In delivering this opinion, we have assumed the genuineness of all signatures, the legal capacity of natural persons, the authenticity of all documents submitted to us as originals, the conformity to originals of all documents submitted to us as certified, photostatic or conformed copies, the authenticity of originals of all such latter documents, and the accuracy and completeness of all records, information and statements submitted to us by officers and representatives of the Company. In making our examination of documents executed by parties other than the Company, we have assumed that such parties had the power, corporate or other, to enter into and perform all obligations thereunder and have also assumed the due authorization of all requisite action, corporate or other, and execution and delivery by such parties of such documents and the validity and binding effect thereof with respect to such parties.

 

The opinion expressed below is based on the assumption that the Registration Statement, and any amendments or supplements thereto (including any post-effective amendments) have been filed by the Company with the Commission and will be effective at the time that any of the Securities are issued, and that persons acquiring the Securities will receive a prospectus containing all of the information required by Part I of the Registration Statement before acquiring such Securities.
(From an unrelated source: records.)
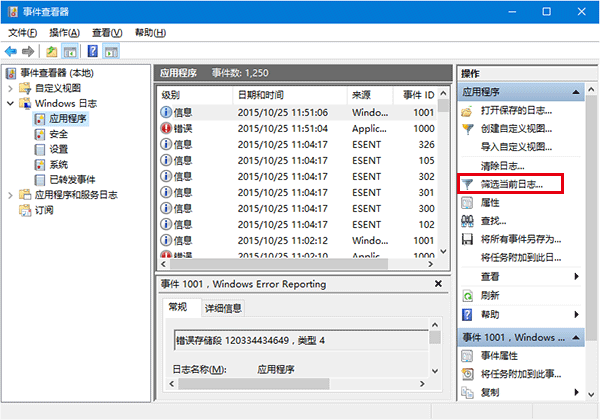This screenshot has width=600, height=420.
Task: Open the 操作(A) menu
Action: 64,32
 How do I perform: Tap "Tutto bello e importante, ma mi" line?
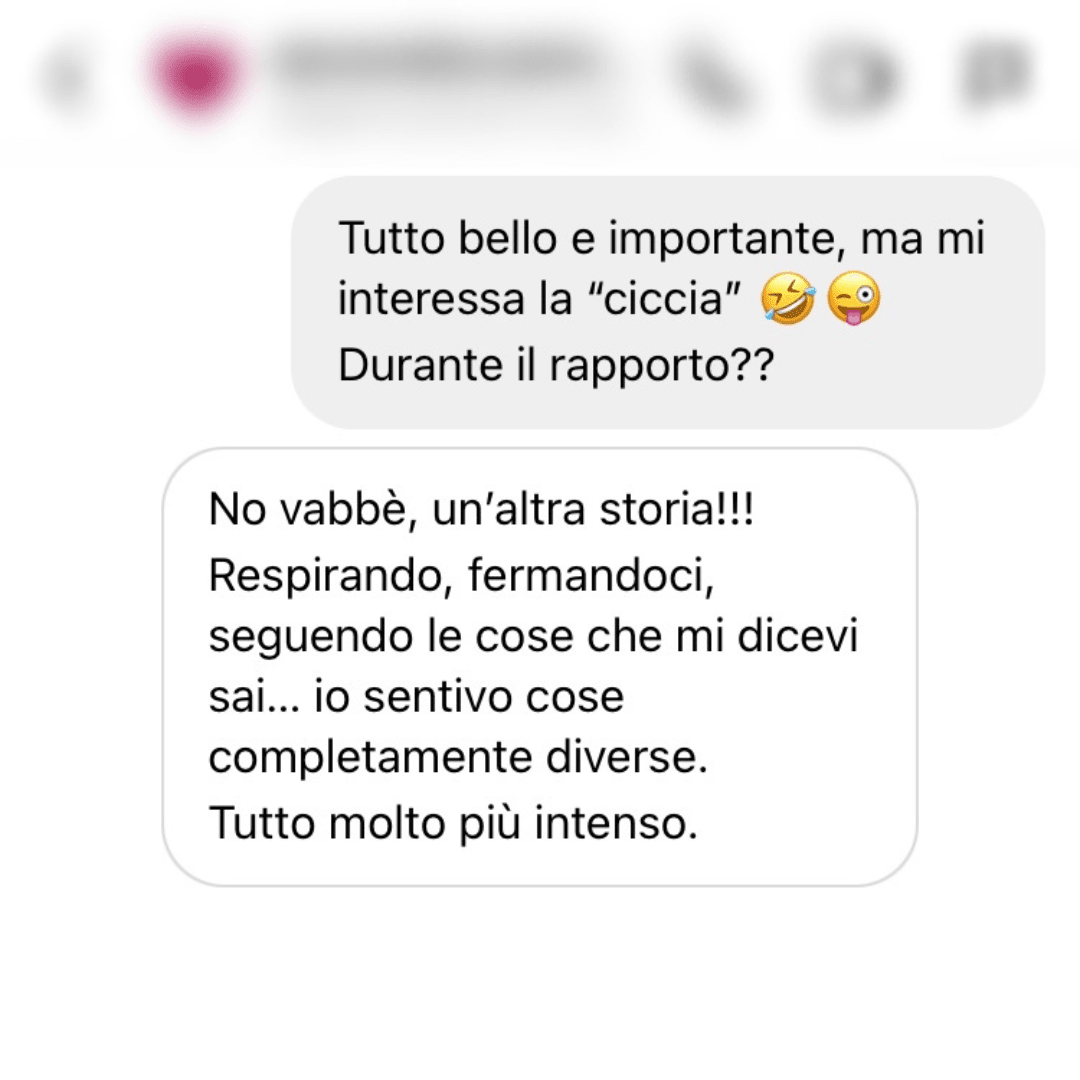[661, 238]
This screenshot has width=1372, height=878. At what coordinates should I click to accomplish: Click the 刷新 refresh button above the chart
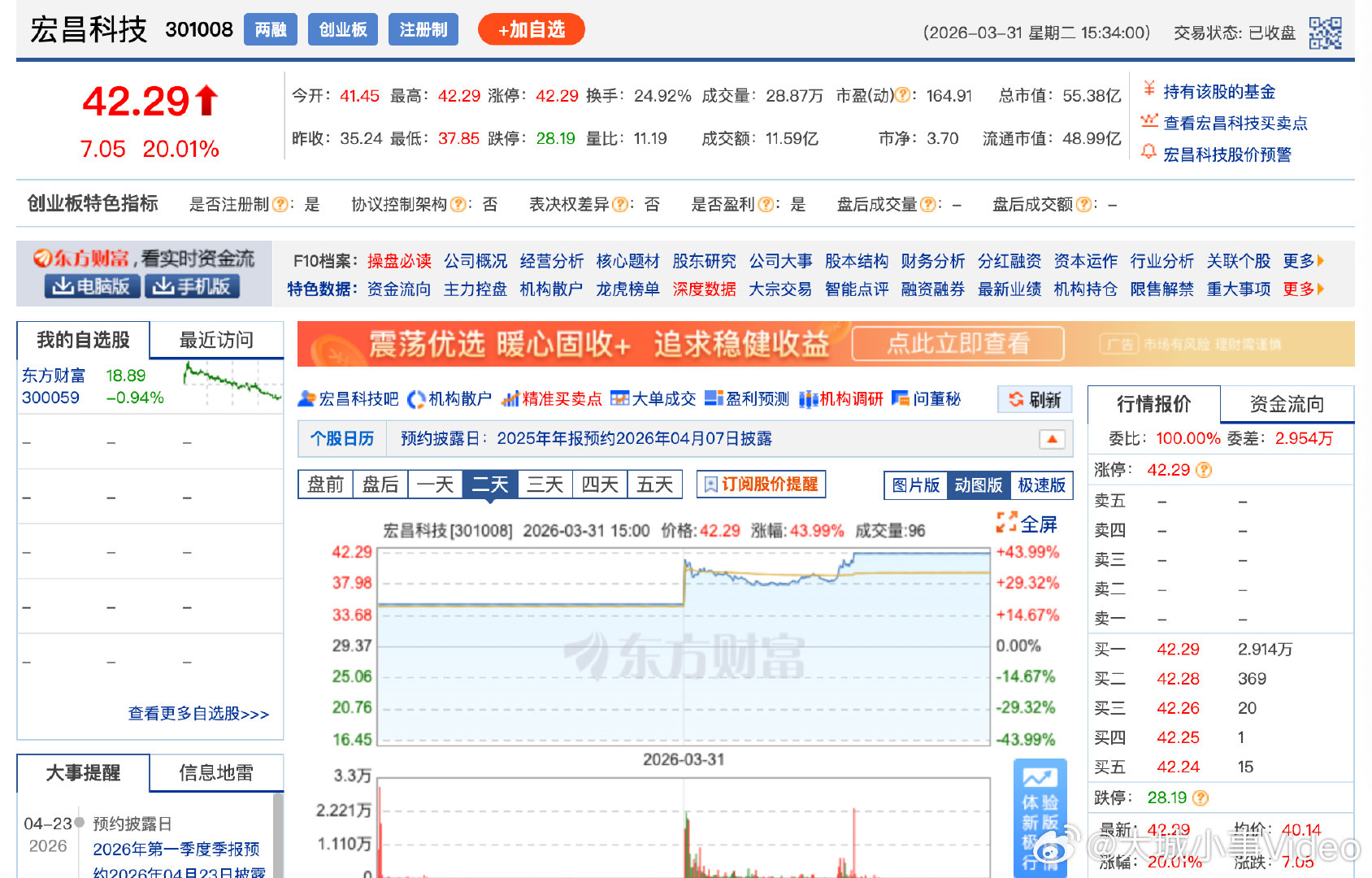1034,399
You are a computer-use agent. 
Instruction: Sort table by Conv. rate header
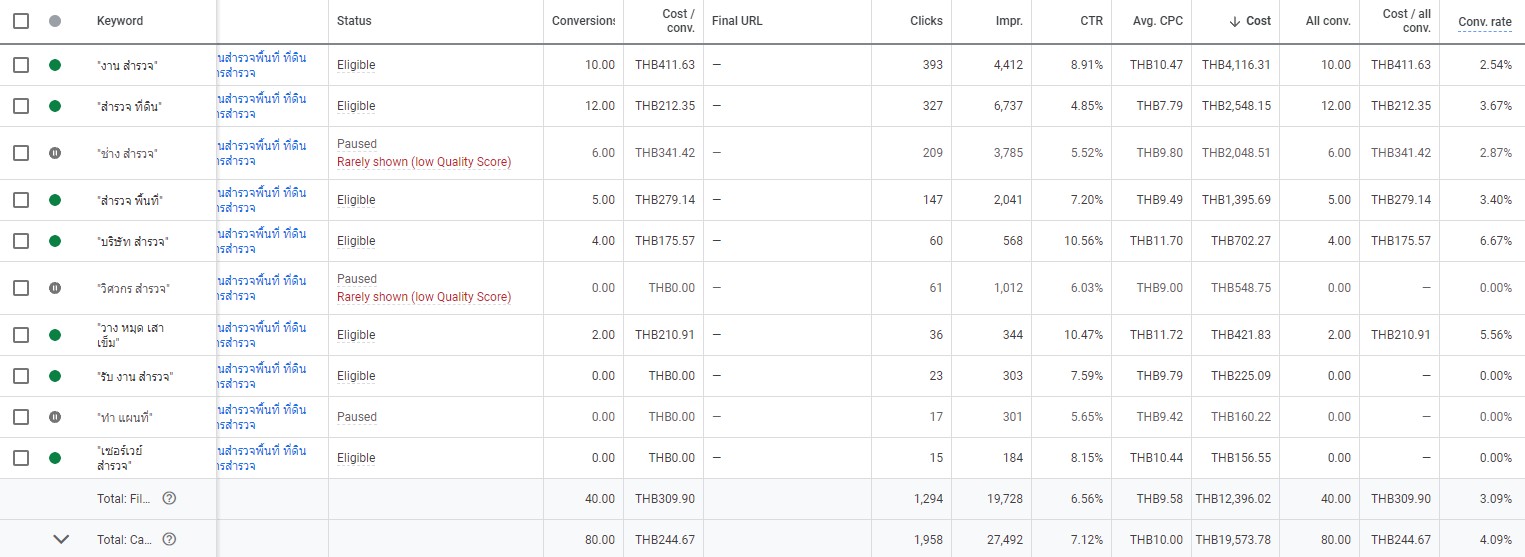(x=1485, y=22)
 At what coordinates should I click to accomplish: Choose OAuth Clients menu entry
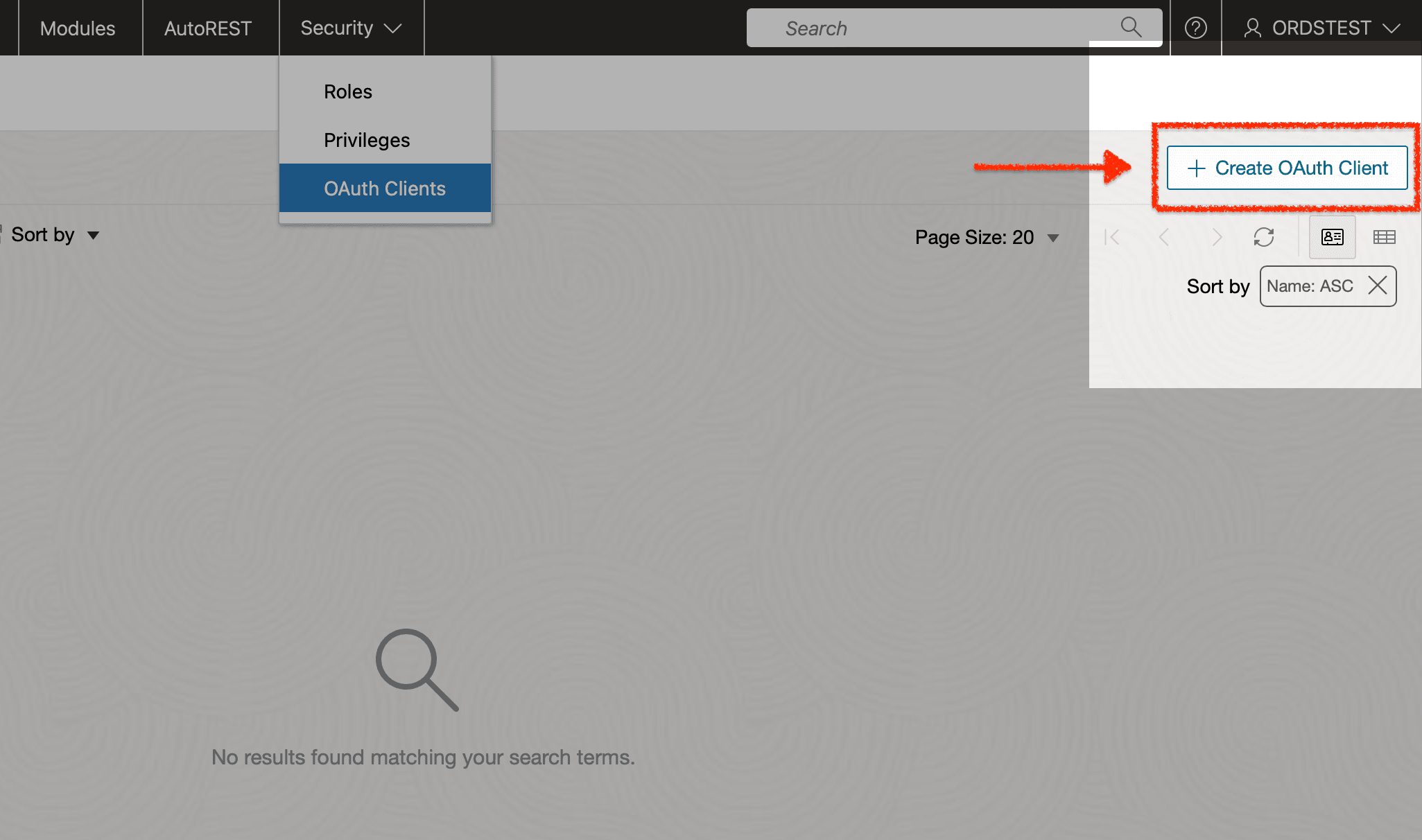click(385, 189)
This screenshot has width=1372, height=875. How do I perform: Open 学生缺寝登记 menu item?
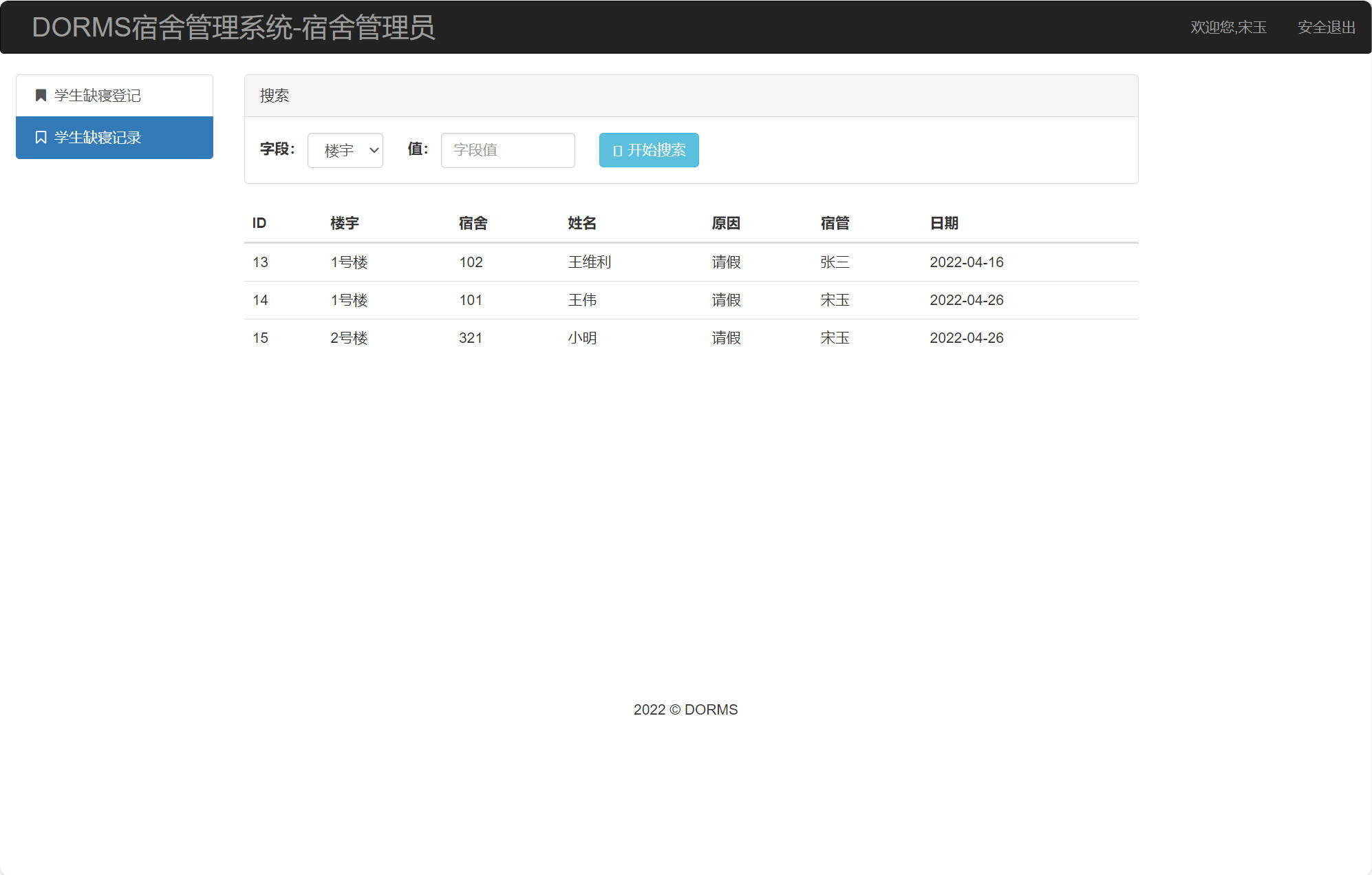[x=98, y=95]
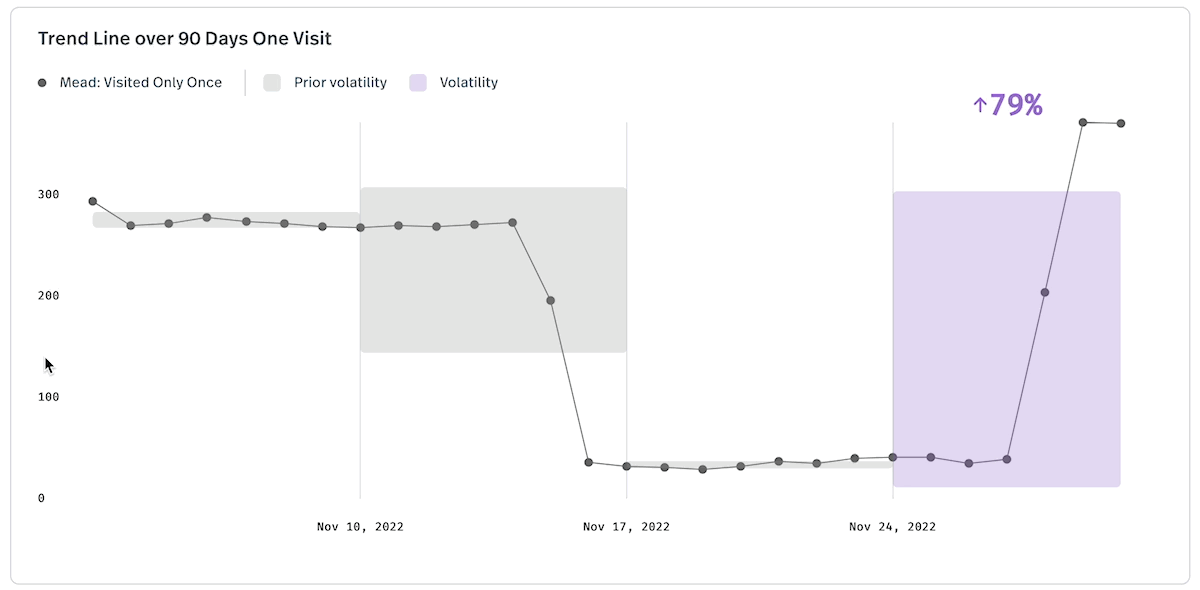
Task: Toggle the Volatility legend label
Action: [469, 83]
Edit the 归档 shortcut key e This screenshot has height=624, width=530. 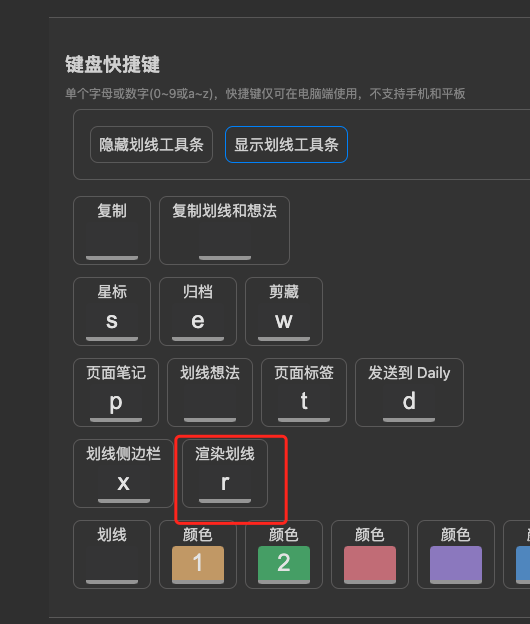point(198,323)
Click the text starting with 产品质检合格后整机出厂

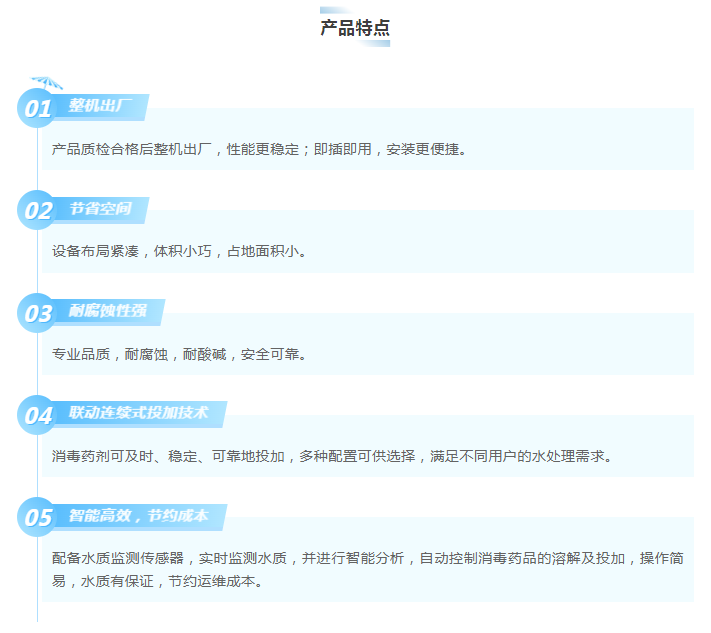pos(259,149)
We further assume that the Securities will continue to be duly and validly authorized on the dates that the Securities are issued, and, upon the issuance of any of the Securities, the total number of shares of Common Stock of the Company issued and outstanding after giving effect to such issuance of such Securities will not exceed either the total number of shares of Common Stock that the Company is then authorized to issue under its Articles, as amended as of the date of such issuance.

 

On the basis of the foregoing, and subject to the qualifications, assumptions, and limitations set forth herein, we are of the opinion that the Shares have been duly authorized and, when, as and if, issued and paid for as described in the Registration Statement and the Prospectus Supplement, in accordance with the Directors’ Resolutions, such Securities will be validly issued, fully paid and nonassessable.

 

Our opinion is subject to the effect of applicable bankruptcy, insolvency, reorganization, moratorium, fraudulent conveyance, fraudulent transfer, marshalling or similar laws affecting creditors’ rights and remedies generally; general principles of equity, including without limitation, concepts of materiality, reasonableness, good faith and fair dealing (regardless of whether such enforceability is considered in a proceeding in equity or at law); and limitations on enforceability of rights to indemnification or contribution by federal or state securities laws or regulations or by public policy.

 

This opinion is limited to the present laws of the State of Nevada. We express no opinion as to the laws of any other jurisdiction, of the United States of America, or to any state “Blue Sky” laws and regulations, and no opinion regarding the statutes, administrative decisions, rules and regulations or requirements of any county, municipality or subdivision or other local authority of any jurisdiction.

 

We do not undertake to advise you or anyone else of any changes in the opinions expressed herein resulting from changes in law, changes in fact or any other matters that hereafter might occur or be brought to our attention.

 

We hereby consent to the sole use of this opinion as an exhibit to the Company’s Current Report on Form 8-K dated January 28, 2021 and the Registration Statement and to the reference to us under the heading “Legal Matters” in the prospectus forming part of the Registration Statement and the Prospectus Supplement. In giving this consent, we do not admit that we are within the category of persons whose consent is required by Section 7 of the Securities Act and the rules and regulations promulgated thereunder.